Albert Bloxham

Personal information
- Date of birth: 26 November 1905
- Place of birth: Solihull, England
- Date of death: 29 August 1996 (aged 90)
- Place of death: Crawley, England
- Height: 5 ft 10 in (1.78 m)
- Position(s): Outside right

Senior career*
- Years: Team / Apps / (Gls)
- 1925–192?: Overton-on-Dee
- 192x–1926: Oswestry Town
- 1926–1927: Torquay United
- 1927–1928: Birmingham / 3 / (1)
- 1928: Rhyl Athletic
- 1928: Chesterfield / 7 / (1)
- 1928–1929: Raith Rovers
- 1929–1931: Yeovil & Petters United
- 1931–1933: Millwall / 70 / (11)

= Albert Bloxham =

English footballer

Albert Bloxham (26 November 1905 – 29 August 1996) was an English professional footballer who scored 13 goals in 80 appearances in the Football League playing for Birmingham, Chesterfield and Millwall. He played as an outside right.

Bloxham was born in Solihull, which was then part of Warwickshire. He began his football career with Overton-on-Dee while working as an office clerk, then played for Oswestry Town and for Torquay United in the 1926–27 season when they won the Southern League title. Bloxham himself moved on to First Division club Birmingham in March 1927. He made his Football League debut on 8 October 1927, deputising for Benny Bond in a home game against Sheffield Wednesday which Birmingham won 3–2. He scored in the next game, but Bond then returned to the starting eleven.

Unable to gain a regular first-team place, he moved on to Rhyl Athletic, then back INto the Football League for a few months with Chesterfield, and then to Scotland where he spent the 1928–29 season with Raith Rovers as they were relegated from the First Division of the Scottish League.

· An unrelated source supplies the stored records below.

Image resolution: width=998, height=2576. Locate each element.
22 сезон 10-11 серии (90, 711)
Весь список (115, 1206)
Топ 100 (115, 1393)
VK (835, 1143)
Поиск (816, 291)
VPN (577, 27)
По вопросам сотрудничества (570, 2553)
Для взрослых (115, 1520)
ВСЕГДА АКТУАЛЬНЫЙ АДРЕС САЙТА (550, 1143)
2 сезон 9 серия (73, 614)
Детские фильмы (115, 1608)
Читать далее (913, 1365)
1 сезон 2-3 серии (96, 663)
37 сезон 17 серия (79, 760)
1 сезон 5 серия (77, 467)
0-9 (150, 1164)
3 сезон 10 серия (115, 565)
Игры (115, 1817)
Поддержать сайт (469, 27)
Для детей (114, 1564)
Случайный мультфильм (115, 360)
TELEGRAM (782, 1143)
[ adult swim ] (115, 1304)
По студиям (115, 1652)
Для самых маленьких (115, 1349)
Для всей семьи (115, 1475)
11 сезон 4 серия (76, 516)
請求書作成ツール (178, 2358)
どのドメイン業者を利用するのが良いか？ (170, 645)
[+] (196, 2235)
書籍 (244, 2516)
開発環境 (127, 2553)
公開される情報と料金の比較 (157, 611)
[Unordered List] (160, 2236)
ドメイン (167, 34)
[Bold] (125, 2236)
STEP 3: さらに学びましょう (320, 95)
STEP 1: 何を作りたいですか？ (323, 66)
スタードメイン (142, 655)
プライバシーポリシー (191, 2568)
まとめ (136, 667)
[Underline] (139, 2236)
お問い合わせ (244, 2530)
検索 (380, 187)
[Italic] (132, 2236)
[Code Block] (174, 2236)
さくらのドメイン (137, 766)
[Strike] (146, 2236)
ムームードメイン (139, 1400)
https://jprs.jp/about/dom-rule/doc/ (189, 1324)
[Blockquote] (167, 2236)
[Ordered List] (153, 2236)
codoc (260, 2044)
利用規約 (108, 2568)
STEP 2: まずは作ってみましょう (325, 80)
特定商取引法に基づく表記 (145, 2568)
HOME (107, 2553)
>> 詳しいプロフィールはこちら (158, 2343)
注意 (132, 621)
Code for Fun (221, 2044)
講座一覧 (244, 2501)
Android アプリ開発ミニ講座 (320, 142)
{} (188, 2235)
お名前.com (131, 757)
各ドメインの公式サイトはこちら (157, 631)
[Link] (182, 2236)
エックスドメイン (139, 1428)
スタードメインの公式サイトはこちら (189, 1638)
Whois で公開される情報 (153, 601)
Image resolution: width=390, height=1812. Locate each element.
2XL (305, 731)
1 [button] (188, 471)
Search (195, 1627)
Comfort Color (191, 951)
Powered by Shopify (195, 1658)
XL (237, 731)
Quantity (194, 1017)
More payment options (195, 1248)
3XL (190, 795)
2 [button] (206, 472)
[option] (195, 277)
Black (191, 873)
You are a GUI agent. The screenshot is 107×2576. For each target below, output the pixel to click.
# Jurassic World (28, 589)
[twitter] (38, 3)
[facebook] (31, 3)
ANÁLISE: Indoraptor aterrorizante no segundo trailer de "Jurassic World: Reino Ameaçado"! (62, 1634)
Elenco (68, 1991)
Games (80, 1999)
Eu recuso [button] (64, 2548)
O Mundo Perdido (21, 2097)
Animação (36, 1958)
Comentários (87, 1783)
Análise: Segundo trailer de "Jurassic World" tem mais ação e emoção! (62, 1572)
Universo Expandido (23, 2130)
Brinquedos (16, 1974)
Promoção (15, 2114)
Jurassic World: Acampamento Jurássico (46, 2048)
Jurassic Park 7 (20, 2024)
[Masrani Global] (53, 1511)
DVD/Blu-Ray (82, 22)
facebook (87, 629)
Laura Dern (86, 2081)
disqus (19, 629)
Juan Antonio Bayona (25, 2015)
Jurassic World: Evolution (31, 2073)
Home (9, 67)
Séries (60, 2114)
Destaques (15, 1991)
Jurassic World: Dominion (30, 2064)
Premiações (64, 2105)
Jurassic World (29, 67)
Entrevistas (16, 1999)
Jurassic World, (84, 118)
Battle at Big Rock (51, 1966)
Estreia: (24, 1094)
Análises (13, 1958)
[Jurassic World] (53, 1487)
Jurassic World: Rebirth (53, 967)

Bloxham then returned to England for two seasons with Yeovil & Petters United in the Southern and Western Leagues before joining Millwall of the Football League Second Division. With Millwall he played regularly for two seasons, scoring 11 goals in 70 league matches, before retiring from the game in 1933.

Bloxham died in Crawley, West Sussex, in 1996 at the age of 90.